Ross Douthat has written an interesting blog post about how new policy ideas are working their way through Amercan conservatism - and how they aren't. Douthat divides American conservatism into three groups:
1. The "elite" intelectual world of the think tanks, policy journals, and the conservative political magazines like National Review, Weekly Standard, and National Affairs
2. The broader world of the conservative movement to include Fox News, conservative talk radio. the Tea Partiers, pressure groups like the NRA and activism-oriented websites like RedState.
3. The institutional Republican Party that is made up of office holders, staffers, fundraisers consultants and such.
I have a quibble with Douthat's description of the first group as elite, because all three groups include political elites of different kinds - it is tough to think of some think tank guy as an elite but Sean Hannity or some Republican governor as not an elite. Maybe it is because there is no good word to describe the first group. Lets call them policy intellectuals (I'm open to other nonobscene suggestions.)
Douthat writes that conservative policy intellectuals like Yuval Levin, James Capretta, Nicole Gelinas, Ramesh Ponnuru and others have come up with some promising ideas for dealing with isues like health care and taxes under current conditions and generally updating the policy agenda of the Right. He is also concerned that the institutional Republican Party (minus some exceptions like Mitch Daniels and Paul Ryan) and the "movement" organs haven't shown much interest in those ideas as compared to bashing Obama.
I agree with Douthat's first point about conservative policy intellectuals having come up with some worthwhile ideas, but I think his complaints need some qualification. It takes a while for ideas to work their way from the think tanks and policy journals into the world of electoral politics. Douthat mentions the period of conservative intellectual ferment in the early 1970s with journals like The Public Interest and Commentary. He is right about the ferment, but it was also a period in which a Republican President imposed wage and price controls. It took years and sometimes decades for those ideas to be taken up by large groups of politicians.
This is linked to Douthat's complaint about the failure of these ideas to be taken up by the "movement" institutions with their wider audiences. I don't like it either, but I don't know how to apportion blame and I think that Douthat's favored tactic would tend to be counterproductive unless used with great tact and heavily supplemented with other approaches. Douthat would like conservative think tankers and magazines to call out Republican politicians and conservative momement figures who offer easy answers. Well that is sometimes a good idea, but there is friendly and unfriendly criticism. I think David Frum is a pretty good example of how not to go about it with his shots that virtually guarantee that much of the conservative audience will be closed to what he has to say. On the other hand, Ramesh Ponnuru is often critical of conservative suggestions like the FairTax, the Ryan Roadmap and the recent conservative meme that it is a big problem that much of America pays no income taxes and yet Ponnuru doesn't end up generating the same hostility from conservatives.

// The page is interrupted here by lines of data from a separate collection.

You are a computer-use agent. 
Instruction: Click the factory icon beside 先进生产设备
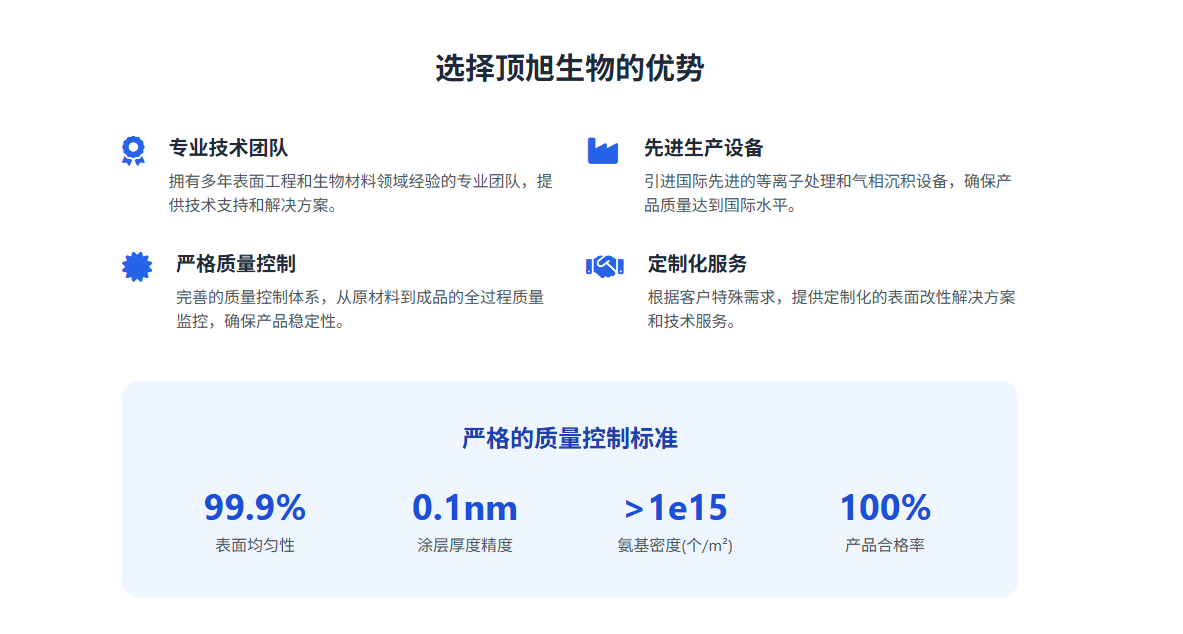pyautogui.click(x=602, y=150)
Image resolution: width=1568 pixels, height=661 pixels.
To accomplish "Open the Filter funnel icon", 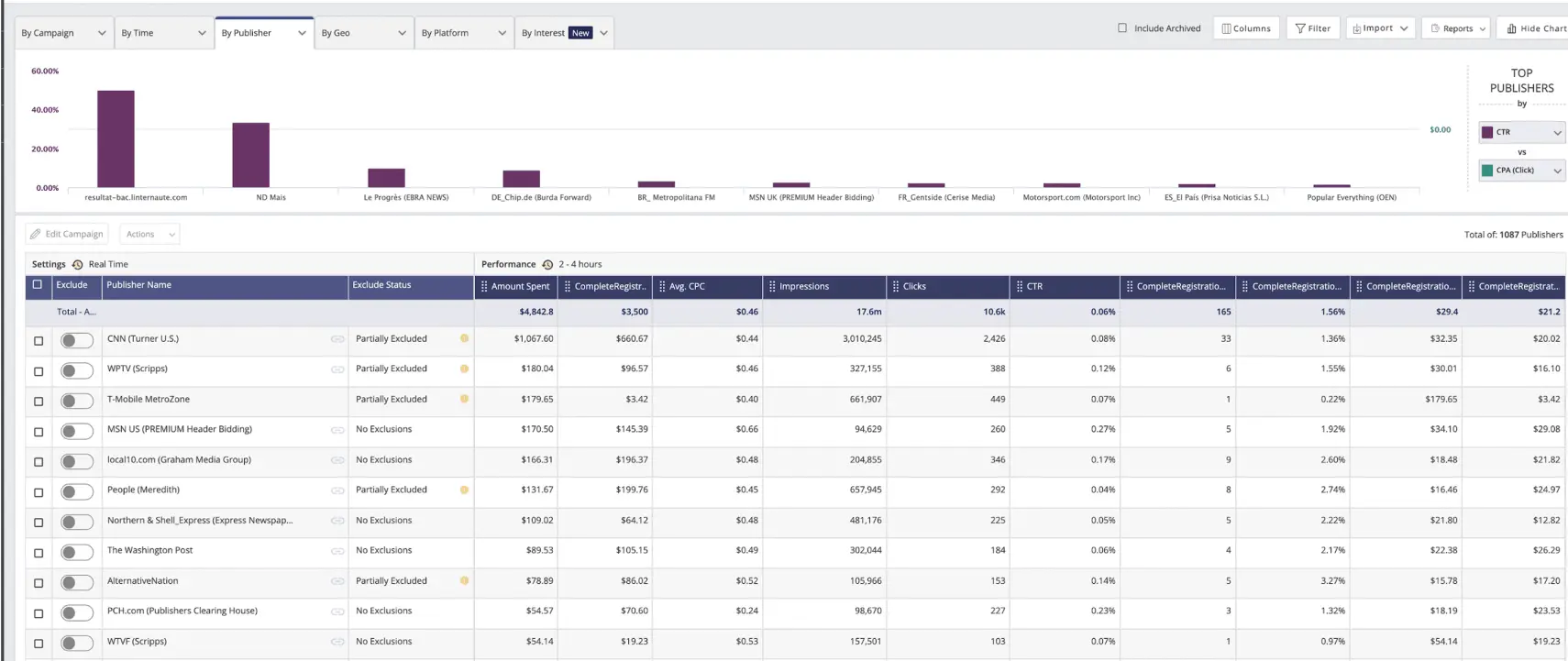I will 1300,28.
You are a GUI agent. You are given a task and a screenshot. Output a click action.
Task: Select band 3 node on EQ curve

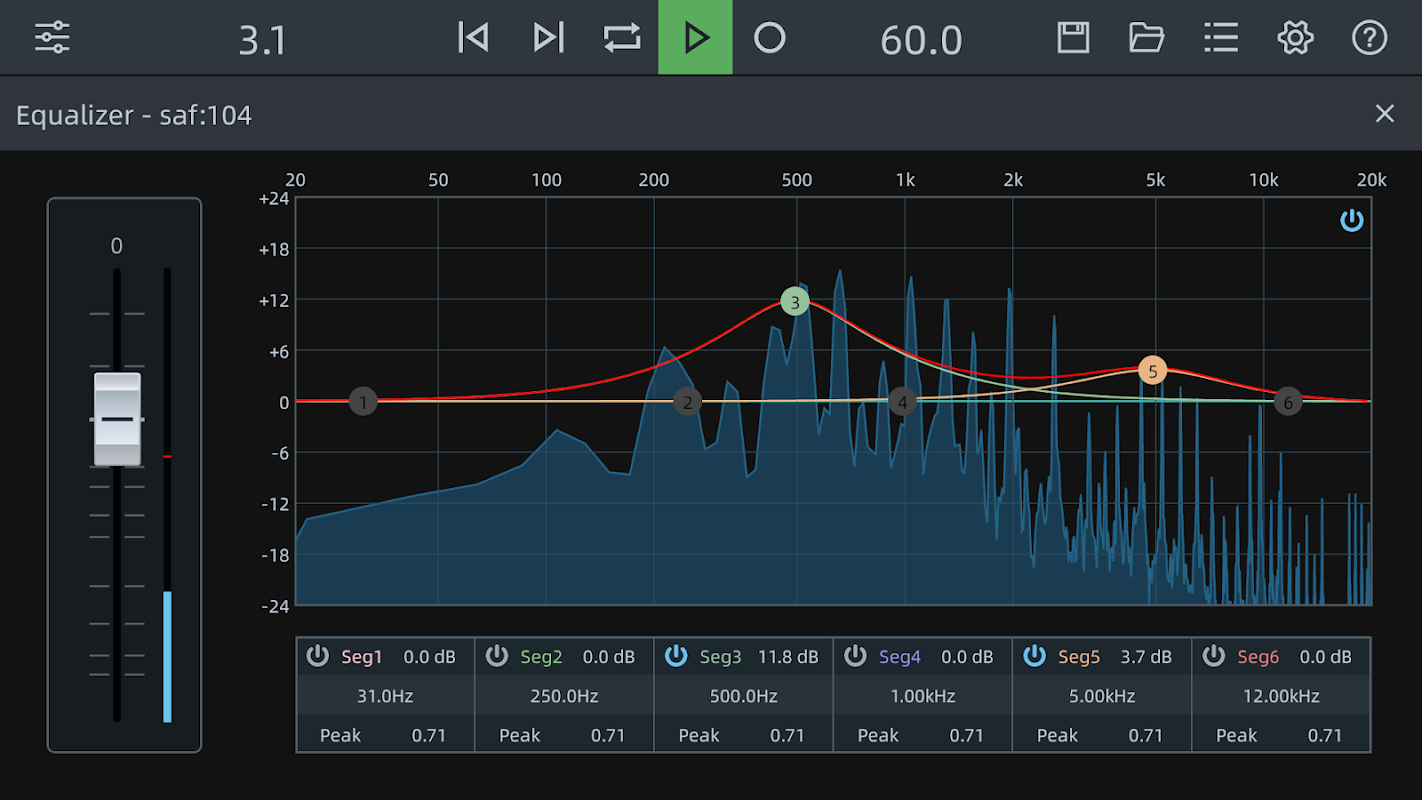click(795, 301)
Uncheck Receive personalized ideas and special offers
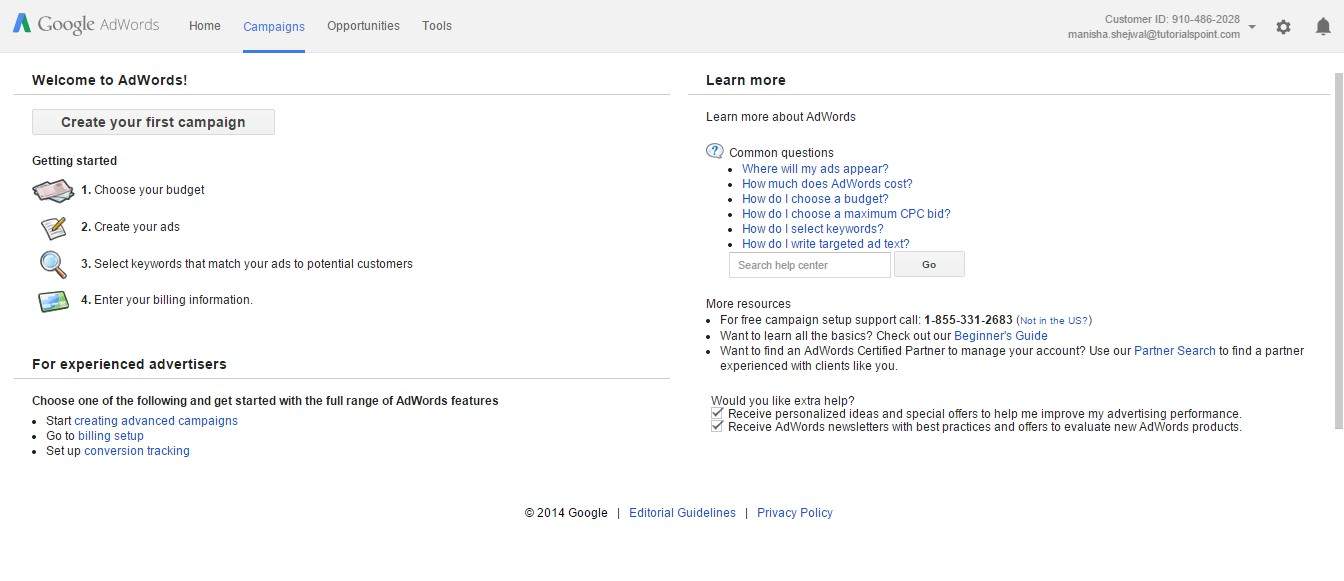Image resolution: width=1344 pixels, height=581 pixels. (x=717, y=411)
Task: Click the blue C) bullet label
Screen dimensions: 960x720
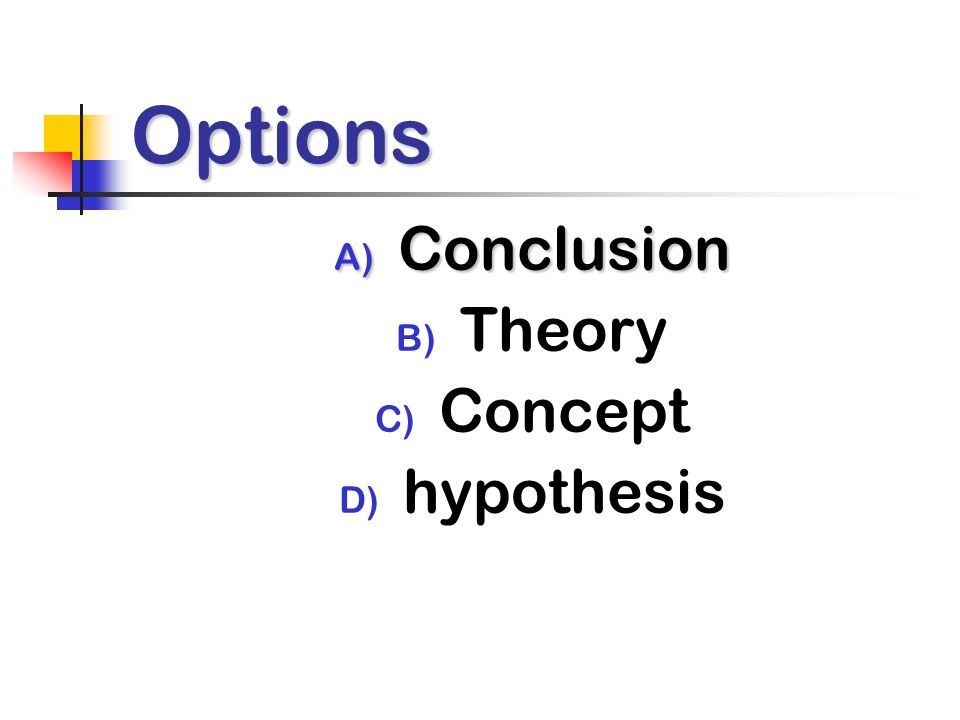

But more than being better at criticizing the populist conservative media, policy intellectuals should be looking for ways to join it from time to time. It is great that they do so much thinking, but it is crucial that they get their ideas out into media with large audiences. I don't know how the booking process works for shows like Hannity, Mark Levin's radio show or Fox and Friends, but there is alot of time to fill out there. I'd love to see (or hear) James Capretta explain a health care reform policy built around switching to renewable health insurance policies and state-based reinsurance pools or Robert Stein explaining pro-family tax reform. if it sounds boring, it is worth remembering that one of the early themes of conservative talk radio was how cutting capital gains taxes would help people who didn't own any stock. Building an interesting segment around how to have increased health care security and lower health care costs or how tax changes could make it easier to raise your kids and increase jobs shouldn't be an impossible sell.
Conservative policy intellectuals getting on those kinds of shows would also mitigate the problem of the Republican Party's slowness in adopting new policy ideas. Millions of people would be exposed to their ideas. It isn't everybody, but it is alot and if people are interested in the ideas they hear, they might share them with their friends who don't consume much conservative media. This might make it easier for some Republicans in right-leaning districts to adopt ideas that might sound too radical even to people who self-identify as conservative.
The last reason for conservative policy intellectuals to go on those kinds of programs is because the spread of political ideas is not about simple top-down distribution. The audience will have questions about how policies will impact their lives and whether those policies match up to their values. It will be, among other things, a testing process, and the reaction of the broader conservative audience will tell us some important things about the political viablility of those policies. So lets us get started.